==== Text section ====
A more active form of resistance also occurred in the data material. This was present when participants recounted how they actively uttered critique because they thought the implementation process was not transparent and properly conducted (m). Participants challenged decisions they did not agree with at meetings, voiced irritation, and found it respectless when it was not clearly formulated who could make decisions regarding the new ED. A representative from a medical/surgical specialty had experienced that decisions were made in which her department had not been involved. This regarded a draft for the sections of the new ED in which their medical specialty had to share beds with up to five other medical specialties. She explained:

“And then we had to say: ‘no way, we simply do not want that’. And we feared that it would leak out to the staff. If that were to become the rumor, there’s the devil to pay. That is a real concern, either that they quit […] or that it ends in failure.”

She explained how other hospitals in Denmark had “mixed it all”. From the very beginning, she and her co-managers had repeated: “Let us not make the same mistakes”. Regarding the decision-making, a senior physician from the same specialty said:

“[…] To me it would be good if they could announce who has the decision-making authority […] who decides because it would be […] more respectful. Instead, you have the feeling that there is an underlying agenda of which we hear nothing of.”

Participants also expressed that they did not believe that the change would bring about improvements (n) and expressed critique of the implementation process and the fundamental principles of the new ED, which they believed would not improve acute care. It was believed that it was not beneficial to break down the medical specialties, that it was ill-prioritized to save resources in the specialist departments to increase it in the ED, and the principle of continuous presence of senior physicians in the ED particularly attracted criticism. A representative from a surgical specialty explained that he found it hard to see how the costly resource of senior physicians was allocated to the ED when he could not see the point of their presence there, while the specialist department lacked resources. A representative from a medical specialty explained this critique:

“If one believes in breaking the professional competence by forcing the people to work somewhere because one has a political idea that it is a good idea, you will be in trouble.”

Thus, the strongest form of resistance to the establishment of the new ED among the participants was characterized by them actively uttering critique of the implementation process and the fundamental principles of the new ED.

Perceptions of the new ED

Contextual factors inside and outside the organization influenced the ways the participants reacted to the forthcoming change. Therefore, this next section is dedicated to the results that emerged out of the inductive reading of the material when performing the deductive analysis. It answers the second part of the research aim of understanding how the participants perceived the change involved in the implementation of the new ED. The findings are structured in three themes that traversed the change responses and illustrated the participants’ perceptions of the forthcoming change - the change they reacted to (Table 6).

Table 6 Overview of participants’ perceptions of the new ED

Changing patient pathways

A general and not surprising pattern in the material was the participants’ expression of a common goal of establishing the best possible acute patient pathways. In the future, the organization intended to follow the course of the patients’ pathway with as few transitions as possible. One participant expressed that this was a “fundamental, huge change” in the way patient pathways were thought of. A representative from the emergency specialty pointed out that the establishment of the new ED was a question of a change in a physician culture where they determined the course of the patient. In the future, the organization would instead be determined by the patients and their demands, because senior physicians would serve as ED frontline staff: “It is no longer the physician, who determines the system, but the patient”. Some participants believed that the new ED changed patient pathways for the better, while others expressed worries that the quality of the patient pathways worsened. Often participants expressed hope that the new ED would shorten waiting times for patients, as the pathways were optimized, and transitions made fewer. This was linked to the diagnostics being placed “at the door” of the ED and because the physical surroundings were enhanced. Additionally, it was mentioned that frontloading in terms of senior physicians’ presence in the ED would benefit patients. Others thought that the increased presence of senior physicians was not necessarily deemed better for the patient, as this organizational model was not attractive to the involved physicians and caused an experience of loss of privileges for some specialist physicians. A representative from a surgical specialty described that trainee physicians with few exceptions were just as qualified to refer patients to the surgical departments as senior physicians. He explained:

“So, it may well be the case that patients get a more competent treatment, but it may well be that it gets less good because it is not in our interest to tend to minor injuries and such.”
==== Data to examine ====
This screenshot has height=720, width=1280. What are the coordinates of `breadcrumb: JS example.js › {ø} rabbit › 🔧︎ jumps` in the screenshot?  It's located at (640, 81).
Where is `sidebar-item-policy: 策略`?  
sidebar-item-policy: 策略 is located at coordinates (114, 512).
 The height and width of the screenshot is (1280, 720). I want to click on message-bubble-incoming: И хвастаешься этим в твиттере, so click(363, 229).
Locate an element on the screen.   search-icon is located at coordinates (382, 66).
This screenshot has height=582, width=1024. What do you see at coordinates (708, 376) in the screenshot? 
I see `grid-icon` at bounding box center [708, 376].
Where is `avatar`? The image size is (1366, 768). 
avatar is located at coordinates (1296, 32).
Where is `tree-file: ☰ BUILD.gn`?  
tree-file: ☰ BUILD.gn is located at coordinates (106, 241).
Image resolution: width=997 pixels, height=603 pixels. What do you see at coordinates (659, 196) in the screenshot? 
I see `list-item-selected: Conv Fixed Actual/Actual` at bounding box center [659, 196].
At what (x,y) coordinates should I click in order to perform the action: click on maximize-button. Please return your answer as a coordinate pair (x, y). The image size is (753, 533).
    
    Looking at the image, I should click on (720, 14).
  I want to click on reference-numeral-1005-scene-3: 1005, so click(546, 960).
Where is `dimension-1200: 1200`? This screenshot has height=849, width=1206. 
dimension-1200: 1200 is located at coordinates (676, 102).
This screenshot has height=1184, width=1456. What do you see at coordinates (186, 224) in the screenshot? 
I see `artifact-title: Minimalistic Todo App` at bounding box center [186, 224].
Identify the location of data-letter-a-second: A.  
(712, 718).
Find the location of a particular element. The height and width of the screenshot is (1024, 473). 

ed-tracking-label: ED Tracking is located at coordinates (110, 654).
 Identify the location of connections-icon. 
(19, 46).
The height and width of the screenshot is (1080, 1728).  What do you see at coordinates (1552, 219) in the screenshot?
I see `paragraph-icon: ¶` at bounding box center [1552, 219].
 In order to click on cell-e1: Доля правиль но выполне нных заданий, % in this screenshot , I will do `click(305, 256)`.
====
**Tasks to complete:**
a. Answer these questions from the text on the new emergency department:
(i) In the draft for the sections of the new ED, with up to how many other medical specialties would the medical/surgical specialty have had to share beds?
(ii) Which principle of the new ED particularly attracted criticism?
(iii) Where was diagnostics to be placed in the new ED?
b. Extend the text on the new emergency department by writing what comes after its final sentence.

**Expected outputs:**
a.
(i) Up to five other medical specialties.
(ii) The continuous presence of senior physicians in the ED.
(iii) "At the door" of the ED.

b.
Representatives from specialist departments also voiced worries that patients belonging to their specialty would be kept out of their department.

Changing the physical layout of the ED

Another central aspect of the establishment of the new ED was its location in a newly built wing of the hospital. The spatial dimension of the change constituted a place imbued with prescribed meaning [40] and imagined futures. The physical space of the new ED spurred both enthusiasm and concerns. For some, the new building set the stage for re-thinking patient pathways and optimizing the working environment and collaboration between professions and medical specialties. But participants also expressed concerns about the new surroundings. It was mentioned that the design and plan arrangement did not make sense, as a representative from the emergency specialty explained:

“[…] the physical environment is not thought through in our world, but it may be thought through in an architect’s world.”

Several participants expressed worries about overview of the ED, lack of certain rooms or functions, such as conference rooms, staff facilities, disinfection rooms, pneumatic posts as well as big walking distances. Another aspect related to the new building was frustrations when participants had participated in the design process earlier but felt that their ideas were not reflected in the eventual outcome.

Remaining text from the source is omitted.